"My brain mixup" is Mr. P's term (but I cringe every time he uses it because it sounds like the kind of idea an adult would put in his head and I hate to think that other people think that we would have told him he has a "brain mixup", but it's not the most embarrassing thing that's ever happened to me since becoming a mother, or even before, so I try to let it go). The words first appeared after we got sent for a stomach x-ray to look into the poop problem and Mr. P thought about that for a few days and then asked me if they could take a picture of his head to see about his "brain mixup". Which was a few days after the infamous "oops note" which started the whole tailspin which set us on this very interesting road in the first place.
Not that the oops note itself was any big deal (though his upset over having received it turned into kind of a big deal, but I think I'll have to save that story for another day). It just said he'd had trouble "paying attention" that day or was "very distracted" or something like that. And so I asked him about that, like, "Why would your teacher say you were very distracted today?" and round about we went a bit on the topic until he said, "You know, sometimes, when there's lots of people around and the teacher says something, something just happens in my brain and I just forget."
During the poop visit, the pediatrician had said, hey, maybe take this questionaire about Sensory Processing Disorder. Because he was bouncing all over the exam room, wouldn't tolerate his ears being examined (he never does), and because he chews the necks and cuffs off his shirts. Chews them right off. Seriously.

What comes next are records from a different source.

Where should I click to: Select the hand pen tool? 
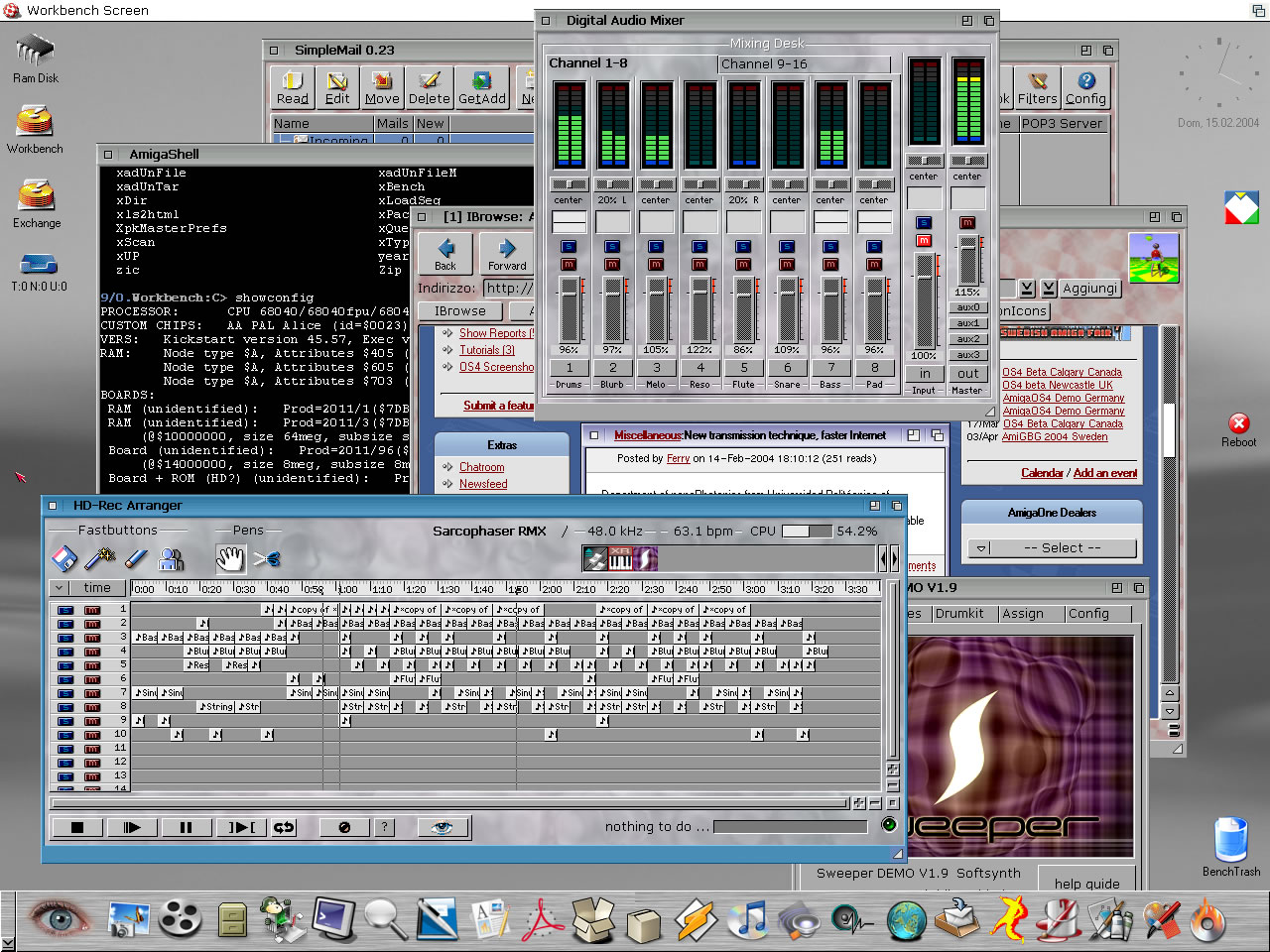(230, 559)
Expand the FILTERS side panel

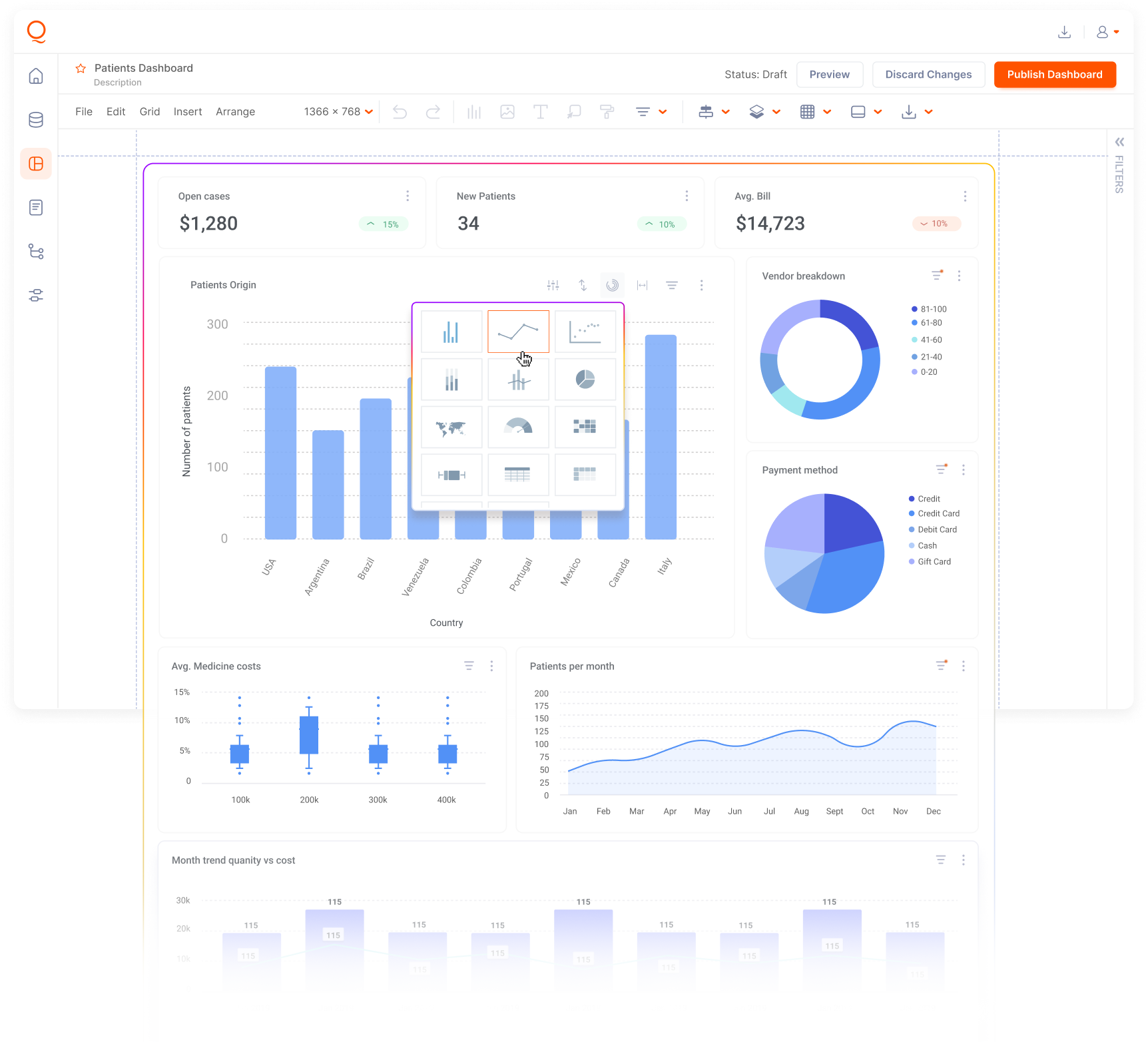(x=1119, y=142)

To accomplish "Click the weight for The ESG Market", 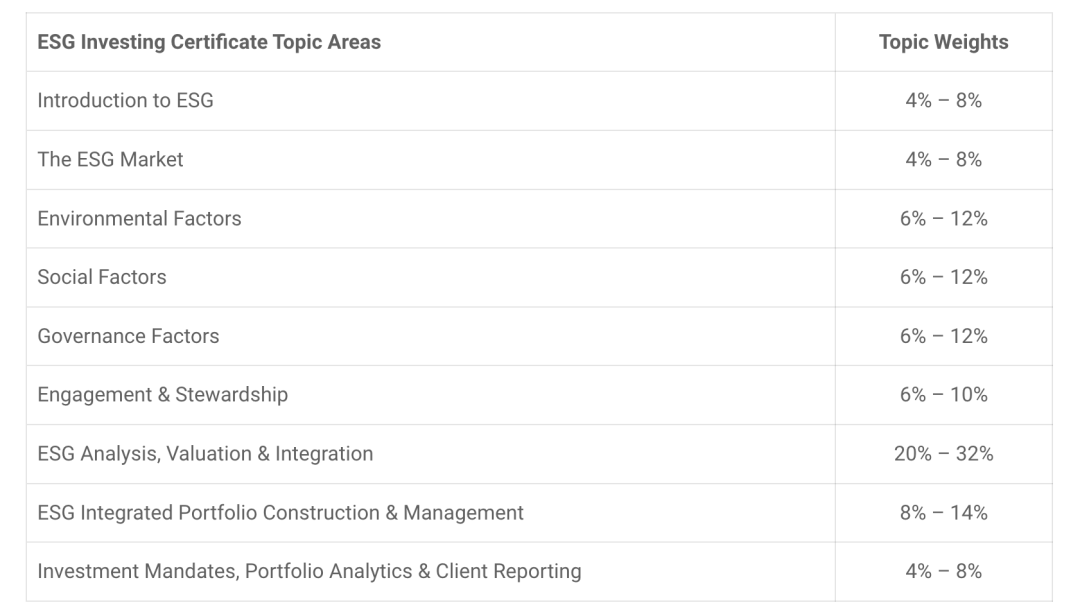I will click(x=943, y=159).
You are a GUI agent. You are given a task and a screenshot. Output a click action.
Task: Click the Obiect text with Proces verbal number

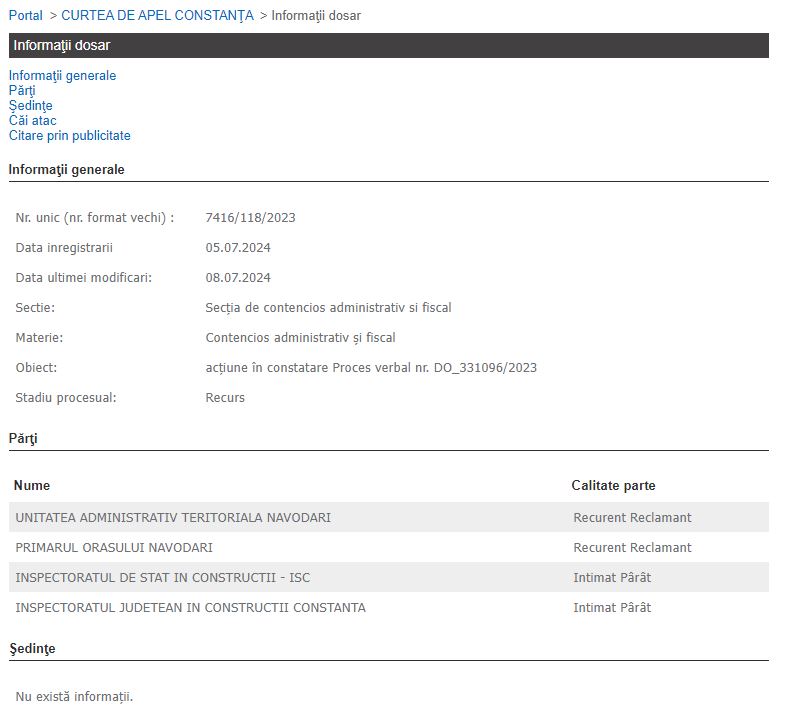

Huh, I thought. I'll admit Sensory Processing Disorder (which I find myself altering to "Sensory Processing Issues" all the time, because apparently I don't like the term "Disorder" applied to my child) sounded better than ADHD.
So, that's where we were going, indeed, to see an occupational therapist about his "brain mixup". And out we came with a tentative diagnosis of auditory processing disorder plus "vestibular seeking", which I'm told usually go together. And relates to something I never ever noticed until I was asked —and until he was happily swung around in a net like an astronaut in training for twenty minutes, carrying on a complex conversation and making eye contact with the therapist throughout and then hopping to the floor and in one bound onto the mini trampoline for some more bouncing — he is never dizzy.
I mean, this child prefers to stand next to the dinner table, taking bites from his pizza slice while steadily twirling in place.
Which, because we've become so used to it, seemed perfectly normal until last week when it was explained that all this spinning (and general moving, but especially the spinning) is probably his way of calming himself after the auditory overload of school.
He desperately wants a net swing suspended from the ceiling at home, but as much as I think that would be deeply theraputic both for him and for the parent that gets to fling him in loopdy-loops around the room, we have to settle for a mini trampoline for now. That and me driving him instead of taking the school bus are so far making a big difference.
But I'm cringing again, because I sense how much I want some kind of validating label, a label that says, yes, it is hard to be his mother and no, he is not being difficult just because he wants to make everyone miserable and no, it's not your fault he doesn't sit still for dinner. It's like I've been trudging across miles of hot asphalt in July and I just spied someone beckoning me to a shady seat, holding out a glass of iced lemonade.